Conocidos a medias

La rueda no paraba de girar, y él solo atinaba a suspirar. Mala suerte la mía, mala suerte la tuya. Y no paraba de repetir lo mal que lo había tratado la vida.
Yo lo conocí un día en un bar. De esos decadentes y míseros, que frecuenté en las noches más frías y solitarias, en busca de un rincón cálido en el que reposar la cabeza al amanecer. Pero al día siguiente volvió, como un perro que conoce sus error y regresa donde su amo; y al pasar las lunas, en eso me convertí, y antes de que me diera cuenta, ya dirigía su vida. Tenía un trabajo, tenía el semblante tranquilo. En mi desesperado esfuerzo por aferrarme a algo, comencé a hacer de él el árbol en cuya sombra me refugiaría.

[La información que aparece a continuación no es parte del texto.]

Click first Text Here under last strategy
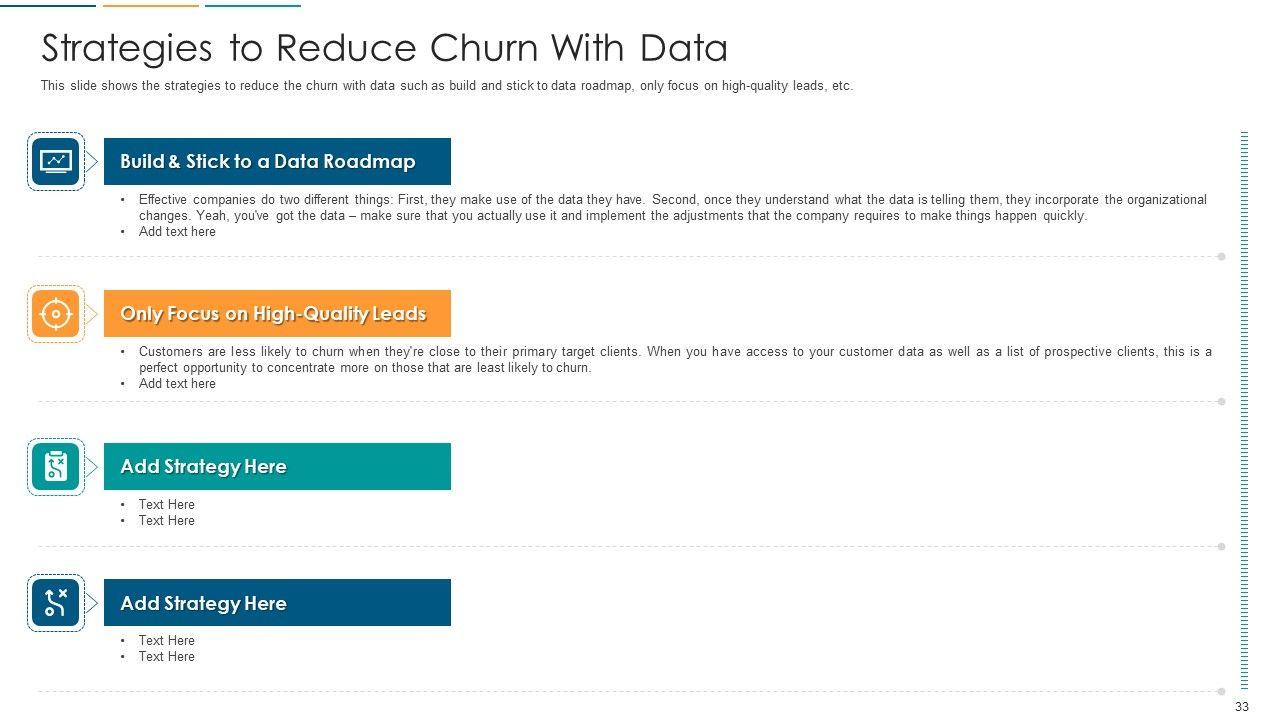Viewport: 1280px width, 720px height. (x=166, y=641)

Su espíritu libre se aburguesó de a poco, siendo yo la culpable de aquel juego insano.
Una noche desenfrenada, sacó afuera toda su ira. Temí por mi persona, y tomé la determinación de no verlo más.
Pero su imagen era algo más que un mal sueño que se olvida por las mañanas. Creí que sería fácil. Fue fácil sacarlo de mi vida, pero no salir yo de la suya.
Por semanas siguió mi rastro por la ciudad, por el país. Santiago era una ciudad muy pequeña para no volver a ver su rostro difuminado en las vidrieras. Cada copa tenía impresos sus labios rojos, y cada libro me hablaba de él.
Ocasionalmente regresaba al bar en que lo conocí, quizás lo hallaría y le pidiese que regresara a mí lado.
Eres tú la culpable de este juego sangriento. De inmediato supe que era él el autor del ataque, amplias letras rojas en las sucias murallas de la callejuela que daba a mi casa. Y comenzaron las amenzas, las súplicas, una vorágine de palabras y susurros, de rostros, de melodías. Una danza interminable, un remolino de desenfreno y el temor más visceral que he sentido hasta ahora.
Aquella noche me estrellé con él en mi puerta. Apoyada sobre ella, me cerraba el paso, mientras el humo se izaba como una lúgubre señal.
Lo invité a pasar, y nos envolvimos en el juego amatorio en que caen aquellos amantes que saben que será su último encuentro. Nos pusimos al día a la umbría de la noche que se despeja. No puedo quedarme junto a ti, sabes bien que no puedo atarme.
La noche siguiente el noticiero anunció la trágica muerte de un hombre de veintisiete años, que se había quitado la vida saltando desde un vigésimo cuarto piso. Era él.
Pero para entonces todas nuestras cuentas estaban saldadas. Ya no lo conocía.
Tomé mi abrigo, y me dirigí al bar de costumbre. Quizás podría hallar otra alma con la cual jugar al amor.